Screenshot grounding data
+++

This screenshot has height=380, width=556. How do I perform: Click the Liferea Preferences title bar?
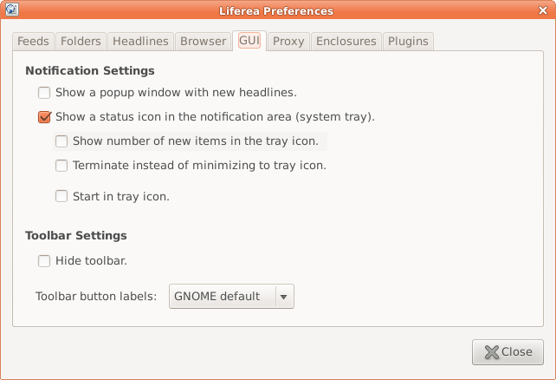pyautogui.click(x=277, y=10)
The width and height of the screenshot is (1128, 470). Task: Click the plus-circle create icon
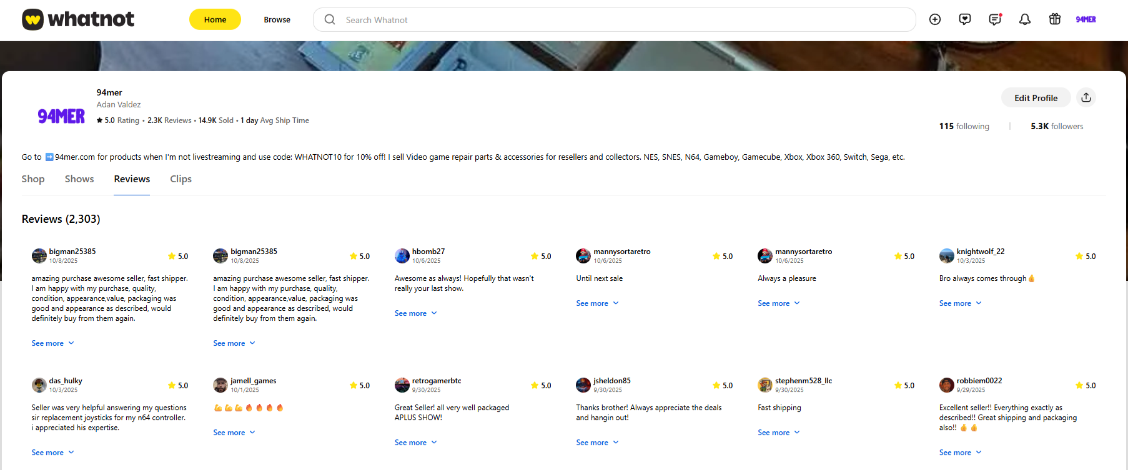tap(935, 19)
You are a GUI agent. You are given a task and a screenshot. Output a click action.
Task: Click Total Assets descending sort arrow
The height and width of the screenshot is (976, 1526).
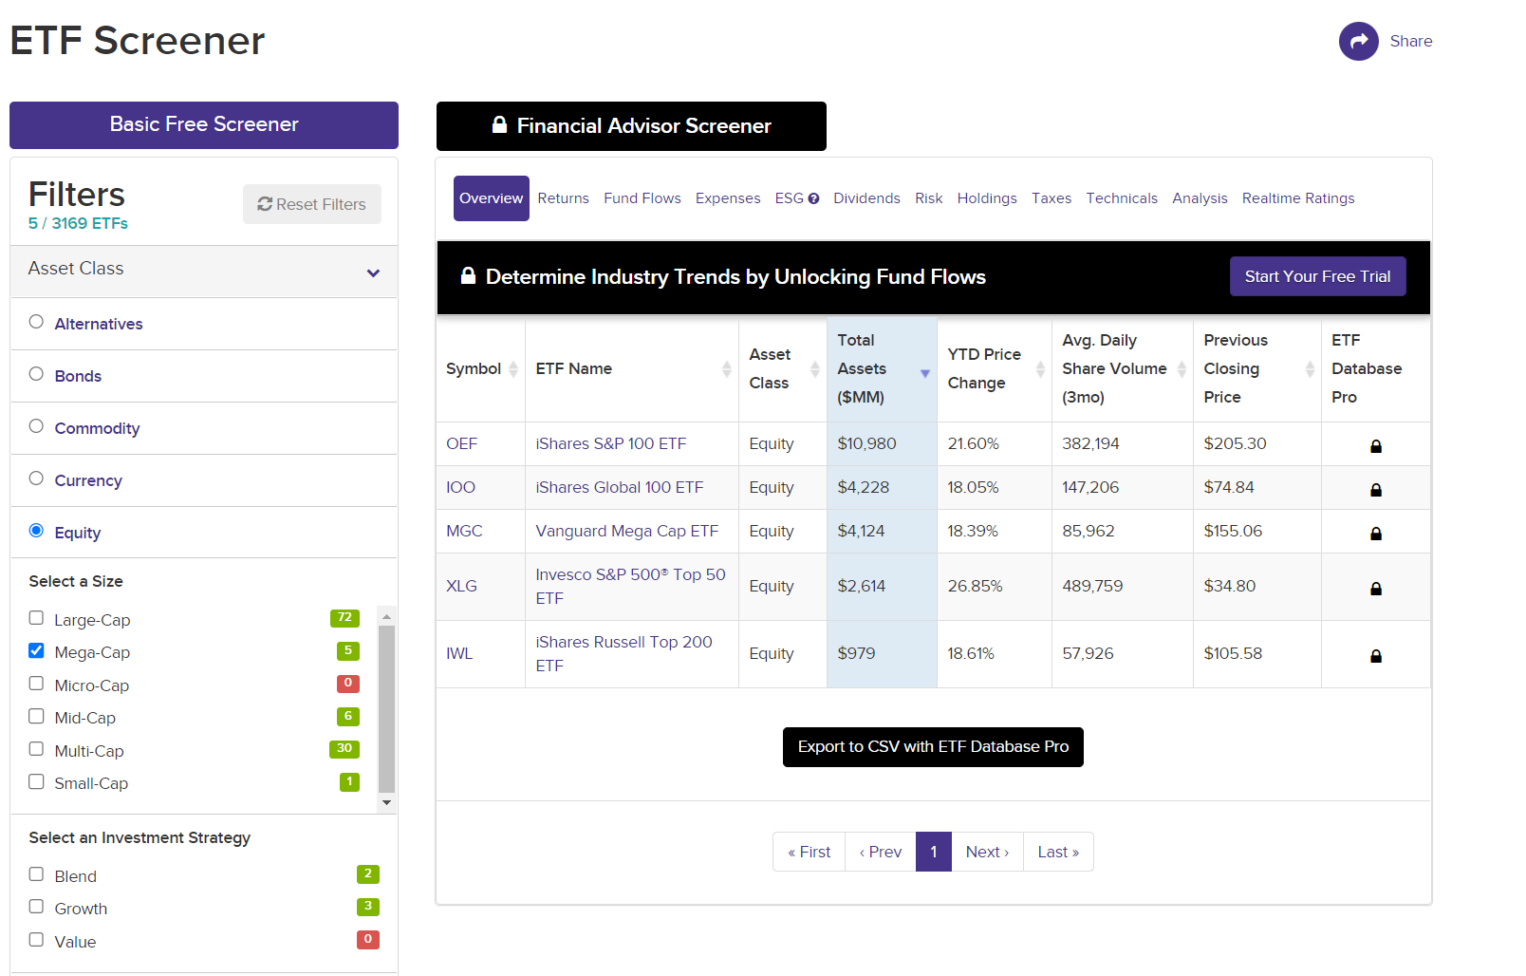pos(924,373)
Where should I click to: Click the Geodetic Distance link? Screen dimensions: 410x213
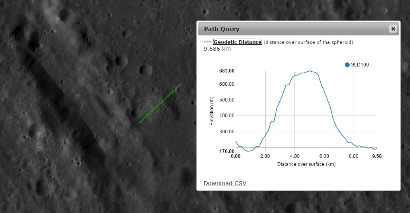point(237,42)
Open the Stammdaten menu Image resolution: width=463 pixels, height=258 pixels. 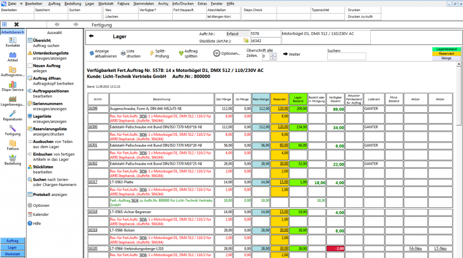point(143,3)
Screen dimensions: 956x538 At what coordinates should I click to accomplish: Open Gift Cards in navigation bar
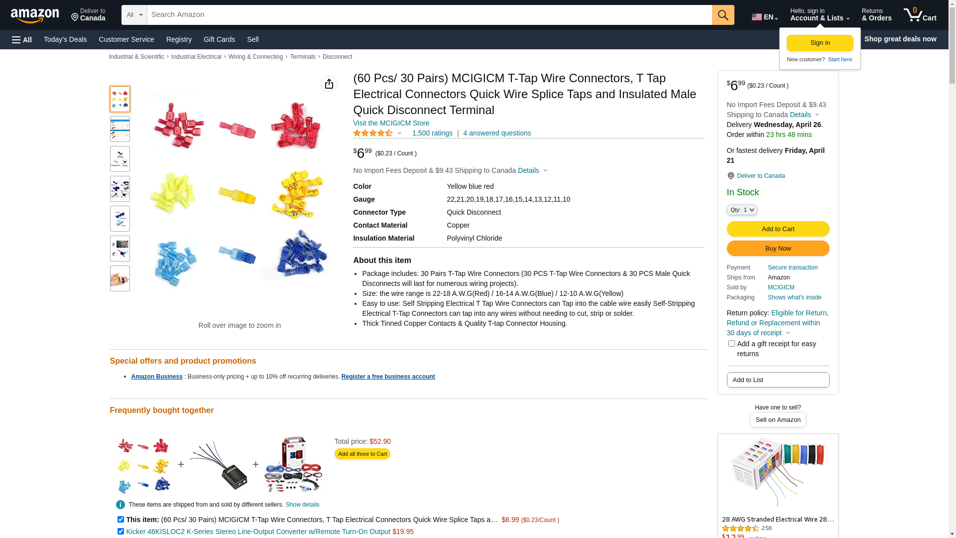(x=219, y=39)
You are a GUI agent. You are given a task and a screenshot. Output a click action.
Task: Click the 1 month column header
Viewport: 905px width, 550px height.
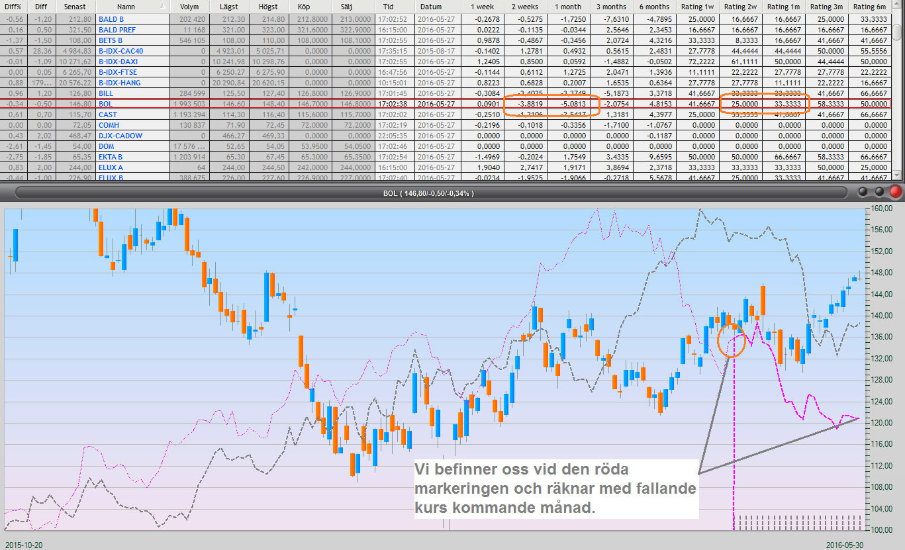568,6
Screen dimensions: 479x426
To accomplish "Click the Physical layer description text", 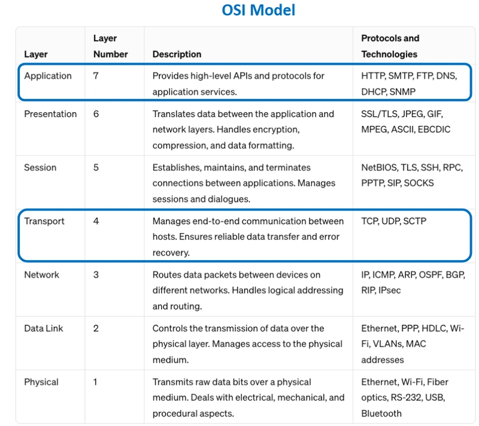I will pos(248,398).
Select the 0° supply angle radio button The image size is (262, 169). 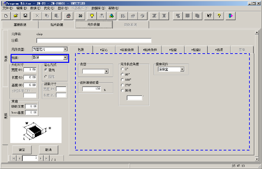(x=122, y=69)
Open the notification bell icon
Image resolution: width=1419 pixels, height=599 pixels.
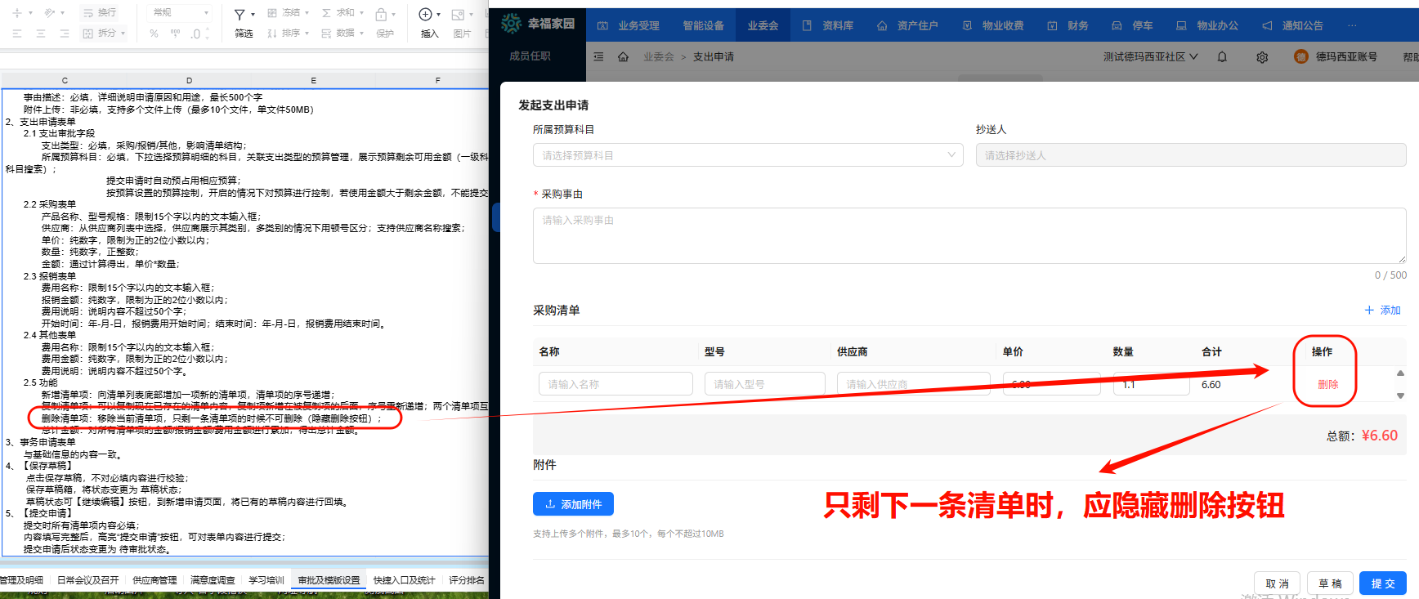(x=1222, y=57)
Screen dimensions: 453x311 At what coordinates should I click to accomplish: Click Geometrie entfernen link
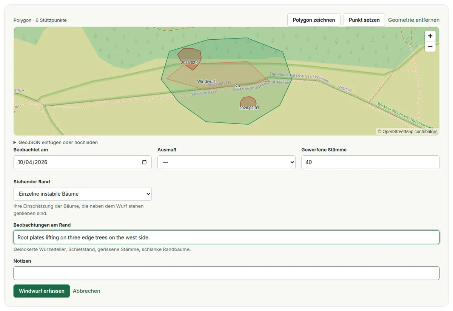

+++

Exercise - Starting at the line that holds "Image resolution: width=1419", print each line through the last one of the entries above, exactly and with both ends included; no pictures.

Your response -
Image resolution: width=1419 pixels, height=599 pixels.
(x=1222, y=57)
Screen dimensions: 453x311 At what coordinates should I click to accomplish: Click Geometrie entfernen link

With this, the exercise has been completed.